BEGIN

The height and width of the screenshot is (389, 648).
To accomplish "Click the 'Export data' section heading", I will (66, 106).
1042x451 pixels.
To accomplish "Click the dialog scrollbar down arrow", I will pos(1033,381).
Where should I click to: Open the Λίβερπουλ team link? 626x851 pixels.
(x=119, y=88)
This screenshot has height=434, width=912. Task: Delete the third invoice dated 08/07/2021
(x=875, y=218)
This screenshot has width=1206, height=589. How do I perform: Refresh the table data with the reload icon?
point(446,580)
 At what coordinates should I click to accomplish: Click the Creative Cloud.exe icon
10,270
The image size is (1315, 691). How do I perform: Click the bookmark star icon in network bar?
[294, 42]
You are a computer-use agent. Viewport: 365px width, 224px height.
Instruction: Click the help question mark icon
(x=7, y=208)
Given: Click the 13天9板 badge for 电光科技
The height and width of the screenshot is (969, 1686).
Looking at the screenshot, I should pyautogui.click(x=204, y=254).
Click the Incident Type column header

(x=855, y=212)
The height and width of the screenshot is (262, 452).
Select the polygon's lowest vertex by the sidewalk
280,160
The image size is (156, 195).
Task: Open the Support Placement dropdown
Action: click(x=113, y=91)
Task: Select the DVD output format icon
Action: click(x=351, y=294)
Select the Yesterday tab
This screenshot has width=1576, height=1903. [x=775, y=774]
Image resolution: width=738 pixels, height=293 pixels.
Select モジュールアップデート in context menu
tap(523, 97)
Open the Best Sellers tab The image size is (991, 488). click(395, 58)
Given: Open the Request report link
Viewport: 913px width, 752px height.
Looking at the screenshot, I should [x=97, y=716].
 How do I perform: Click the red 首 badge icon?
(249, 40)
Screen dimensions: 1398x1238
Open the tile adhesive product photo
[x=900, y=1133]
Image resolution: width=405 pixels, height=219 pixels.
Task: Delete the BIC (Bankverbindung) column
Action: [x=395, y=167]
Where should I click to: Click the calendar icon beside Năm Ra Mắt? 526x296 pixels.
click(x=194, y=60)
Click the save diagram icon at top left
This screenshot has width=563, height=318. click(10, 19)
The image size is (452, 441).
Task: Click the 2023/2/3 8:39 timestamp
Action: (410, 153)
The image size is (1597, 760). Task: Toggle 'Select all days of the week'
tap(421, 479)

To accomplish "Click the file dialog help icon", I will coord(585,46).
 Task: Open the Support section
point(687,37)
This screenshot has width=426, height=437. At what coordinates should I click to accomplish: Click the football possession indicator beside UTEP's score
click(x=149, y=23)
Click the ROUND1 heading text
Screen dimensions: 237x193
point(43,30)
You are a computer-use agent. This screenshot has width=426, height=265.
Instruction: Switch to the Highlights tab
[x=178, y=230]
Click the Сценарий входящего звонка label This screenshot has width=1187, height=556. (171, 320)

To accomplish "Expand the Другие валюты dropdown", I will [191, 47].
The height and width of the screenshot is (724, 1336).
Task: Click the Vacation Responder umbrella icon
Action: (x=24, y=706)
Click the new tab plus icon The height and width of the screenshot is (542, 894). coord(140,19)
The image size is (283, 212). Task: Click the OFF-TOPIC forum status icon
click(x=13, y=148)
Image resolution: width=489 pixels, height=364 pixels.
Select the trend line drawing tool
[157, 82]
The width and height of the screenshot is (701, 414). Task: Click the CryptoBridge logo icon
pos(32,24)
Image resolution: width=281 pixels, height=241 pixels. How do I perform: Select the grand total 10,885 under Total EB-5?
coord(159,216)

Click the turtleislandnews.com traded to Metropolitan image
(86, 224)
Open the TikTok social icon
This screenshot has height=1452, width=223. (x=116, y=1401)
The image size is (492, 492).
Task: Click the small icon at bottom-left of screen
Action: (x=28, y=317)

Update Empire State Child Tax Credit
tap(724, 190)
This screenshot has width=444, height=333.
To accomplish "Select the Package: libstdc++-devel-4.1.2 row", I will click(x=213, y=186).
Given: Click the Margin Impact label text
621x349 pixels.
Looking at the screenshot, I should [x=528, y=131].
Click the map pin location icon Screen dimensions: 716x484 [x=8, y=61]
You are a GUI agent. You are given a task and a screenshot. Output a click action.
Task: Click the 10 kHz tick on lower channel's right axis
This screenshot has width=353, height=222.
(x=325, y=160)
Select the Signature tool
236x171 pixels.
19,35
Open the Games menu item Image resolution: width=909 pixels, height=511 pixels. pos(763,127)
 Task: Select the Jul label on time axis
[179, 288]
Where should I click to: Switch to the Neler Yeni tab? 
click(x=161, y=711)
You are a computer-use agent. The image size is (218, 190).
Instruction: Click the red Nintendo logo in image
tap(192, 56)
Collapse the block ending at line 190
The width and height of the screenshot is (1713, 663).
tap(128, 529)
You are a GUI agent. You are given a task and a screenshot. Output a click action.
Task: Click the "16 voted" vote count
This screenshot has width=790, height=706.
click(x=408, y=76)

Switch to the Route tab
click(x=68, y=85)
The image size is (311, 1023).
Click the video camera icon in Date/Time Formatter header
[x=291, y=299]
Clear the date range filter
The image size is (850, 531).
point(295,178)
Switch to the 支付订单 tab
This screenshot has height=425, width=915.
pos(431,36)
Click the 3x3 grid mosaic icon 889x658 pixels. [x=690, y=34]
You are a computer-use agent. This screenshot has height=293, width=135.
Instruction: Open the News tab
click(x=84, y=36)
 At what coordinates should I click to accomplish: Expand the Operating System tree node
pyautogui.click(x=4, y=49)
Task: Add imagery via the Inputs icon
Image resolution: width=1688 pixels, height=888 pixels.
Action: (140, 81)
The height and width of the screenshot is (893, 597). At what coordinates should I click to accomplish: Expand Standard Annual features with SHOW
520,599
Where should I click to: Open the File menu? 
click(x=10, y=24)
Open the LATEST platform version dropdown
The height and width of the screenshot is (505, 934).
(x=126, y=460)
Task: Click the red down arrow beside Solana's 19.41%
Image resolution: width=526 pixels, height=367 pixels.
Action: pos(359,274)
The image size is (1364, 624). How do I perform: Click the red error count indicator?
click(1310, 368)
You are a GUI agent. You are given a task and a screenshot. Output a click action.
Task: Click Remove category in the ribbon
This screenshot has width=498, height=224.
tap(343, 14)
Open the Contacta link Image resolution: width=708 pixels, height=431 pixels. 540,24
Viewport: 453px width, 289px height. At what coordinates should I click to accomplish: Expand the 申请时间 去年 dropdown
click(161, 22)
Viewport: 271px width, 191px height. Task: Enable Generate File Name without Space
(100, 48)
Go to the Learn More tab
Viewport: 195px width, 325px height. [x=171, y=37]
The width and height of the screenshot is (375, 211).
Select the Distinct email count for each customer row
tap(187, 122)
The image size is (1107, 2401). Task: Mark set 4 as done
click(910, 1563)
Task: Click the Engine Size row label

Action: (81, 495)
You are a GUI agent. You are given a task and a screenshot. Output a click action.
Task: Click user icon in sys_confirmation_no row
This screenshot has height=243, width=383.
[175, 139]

END

— PROMPT —
Every record should be given again exactly.

— OUTPUT OF THE EXERCISE —
The height and width of the screenshot is (389, 648).
To accomplish "Click the 'Export data' section heading", I will (66, 106).
1042x451 pixels.
To accomplish "Click the dialog scrollbar down arrow", I will pos(1033,381).
Where should I click to: Open the Λίβερπουλ team link? 626x851 pixels.
(x=119, y=88)
This screenshot has height=434, width=912. Task: Delete the third invoice dated 08/07/2021
(x=875, y=218)
This screenshot has width=1206, height=589. How do I perform: Refresh the table data with the reload icon?
point(446,580)
 At what coordinates should I click to accomplish: Click the Creative Cloud.exe icon
10,270
The image size is (1315, 691). How do I perform: Click the bookmark star icon in network bar?
[294, 42]
You are a computer-use agent. Viewport: 365px width, 224px height.
Instruction: Click the help question mark icon
(x=7, y=208)
Given: Click the 13天9板 badge for 电光科技
The height and width of the screenshot is (969, 1686).
Looking at the screenshot, I should pyautogui.click(x=204, y=254).
Click the Incident Type column header

(x=855, y=212)
The height and width of the screenshot is (262, 452).
Select the polygon's lowest vertex by the sidewalk
280,160
The image size is (156, 195).
Task: Open the Support Placement dropdown
Action: click(x=113, y=91)
Task: Select the DVD output format icon
Action: click(x=351, y=294)
Select the Yesterday tab
This screenshot has width=1576, height=1903. [x=775, y=774]
Image resolution: width=738 pixels, height=293 pixels.
Select モジュールアップデート in context menu
tap(523, 97)
Open the Best Sellers tab The image size is (991, 488). click(395, 58)
Given: Open the Request report link
Viewport: 913px width, 752px height.
Looking at the screenshot, I should [x=97, y=716].
 How do I perform: Click the red 首 badge icon?
(249, 40)
Screen dimensions: 1398x1238
Open the tile adhesive product photo
[x=900, y=1133]
Image resolution: width=405 pixels, height=219 pixels.
Task: Delete the BIC (Bankverbindung) column
Action: [x=395, y=167]
Where should I click to: Click the calendar icon beside Năm Ra Mắt? 526x296 pixels.
click(x=194, y=60)
Click the save diagram icon at top left
This screenshot has width=563, height=318. click(10, 19)
The image size is (452, 441).
Task: Click the 2023/2/3 8:39 timestamp
Action: (410, 153)
The image size is (1597, 760). Task: Toggle 'Select all days of the week'
tap(421, 479)

To accomplish "Click the file dialog help icon", I will coord(585,46).
 Task: Open the Support section
point(687,37)
This screenshot has width=426, height=437. At what coordinates should I click to accomplish: Click the football possession indicator beside UTEP's score
click(x=149, y=23)
Click the ROUND1 heading text
Screen dimensions: 237x193
point(43,30)
You are a computer-use agent. This screenshot has width=426, height=265.
Instruction: Switch to the Highlights tab
[x=178, y=230]
Click the Сценарий входящего звонка label This screenshot has width=1187, height=556. (171, 320)

To accomplish "Expand the Другие валюты dropdown", I will [191, 47].
The height and width of the screenshot is (724, 1336).
Task: Click the Vacation Responder umbrella icon
Action: (x=24, y=706)
Click the new tab plus icon The height and width of the screenshot is (542, 894). coord(140,19)
The image size is (283, 212). Task: Click the OFF-TOPIC forum status icon
click(x=13, y=148)
Image resolution: width=489 pixels, height=364 pixels.
Select the trend line drawing tool
[157, 82]
The width and height of the screenshot is (701, 414). Task: Click the CryptoBridge logo icon
pos(32,24)
Image resolution: width=281 pixels, height=241 pixels. How do I perform: Select the grand total 10,885 under Total EB-5?
coord(159,216)

Click the turtleislandnews.com traded to Metropolitan image
(86, 224)
Open the TikTok social icon
This screenshot has height=1452, width=223. (x=116, y=1401)
The image size is (492, 492).
Task: Click the small icon at bottom-left of screen
Action: (x=28, y=317)

Update Empire State Child Tax Credit
tap(724, 190)
This screenshot has width=444, height=333.
To accomplish "Select the Package: libstdc++-devel-4.1.2 row", I will click(x=213, y=186).
Given: Click the Margin Impact label text
621x349 pixels.
Looking at the screenshot, I should [x=528, y=131].
Click the map pin location icon Screen dimensions: 716x484 [x=8, y=61]
You are a GUI agent. You are given a task and a screenshot. Output a click action.
Task: Click the 10 kHz tick on lower channel's right axis
This screenshot has width=353, height=222.
(x=325, y=160)
Select the Signature tool
236x171 pixels.
19,35
Open the Games menu item Image resolution: width=909 pixels, height=511 pixels. pos(763,127)
 Task: Select the Jul label on time axis
[179, 288]
Where should I click to: Switch to the Neler Yeni tab? 
click(x=161, y=711)
You are a computer-use agent. The image size is (218, 190).
Instruction: Click the red Nintendo logo in image
tap(192, 56)
Collapse the block ending at line 190
The width and height of the screenshot is (1713, 663).
tap(128, 529)
You are a GUI agent. You are given a task and a screenshot. Output a click action.
Task: Click the "16 voted" vote count
This screenshot has width=790, height=706.
click(x=408, y=76)

Switch to the Route tab
click(x=68, y=85)
The image size is (311, 1023).
Click the video camera icon in Date/Time Formatter header
[x=291, y=299]
Clear the date range filter
The image size is (850, 531).
point(295,178)
Switch to the 支付订单 tab
This screenshot has height=425, width=915.
pos(431,36)
Click the 3x3 grid mosaic icon 889x658 pixels. [x=690, y=34]
You are a computer-use agent. This screenshot has height=293, width=135.
Instruction: Open the News tab
click(x=84, y=36)
 At what coordinates should I click to accomplish: Expand the Operating System tree node
pyautogui.click(x=4, y=49)
Task: Add imagery via the Inputs icon
Image resolution: width=1688 pixels, height=888 pixels.
Action: (140, 81)
The height and width of the screenshot is (893, 597). At what coordinates should I click to accomplish: Expand Standard Annual features with SHOW
520,599
Where should I click to: Open the File menu? 
click(x=10, y=24)
Open the LATEST platform version dropdown
The height and width of the screenshot is (505, 934).
(x=126, y=460)
Task: Click the red down arrow beside Solana's 19.41%
Image resolution: width=526 pixels, height=367 pixels.
Action: pos(359,274)
The image size is (1364, 624). How do I perform: Click the red error count indicator?
click(1310, 368)
You are a GUI agent. You are given a task and a screenshot. Output a click action.
Task: Click Remove category in the ribbon
This screenshot has width=498, height=224.
tap(343, 14)
Open the Contacta link Image resolution: width=708 pixels, height=431 pixels. 540,24
Viewport: 453px width, 289px height. At what coordinates should I click to accomplish: Expand the 申请时间 去年 dropdown
click(161, 22)
Viewport: 271px width, 191px height. Task: Enable Generate File Name without Space
(100, 48)
Go to the Learn More tab
Viewport: 195px width, 325px height. [x=171, y=37]
The width and height of the screenshot is (375, 211).
Select the Distinct email count for each customer row
tap(187, 122)
The image size is (1107, 2401). Task: Mark set 4 as done
click(910, 1563)
Task: Click the Engine Size row label

Action: (81, 495)
You are a GUI agent. You are given a task and a screenshot. Output a click action.
Task: Click user icon in sys_confirmation_no row
This screenshot has height=243, width=383.
[175, 139]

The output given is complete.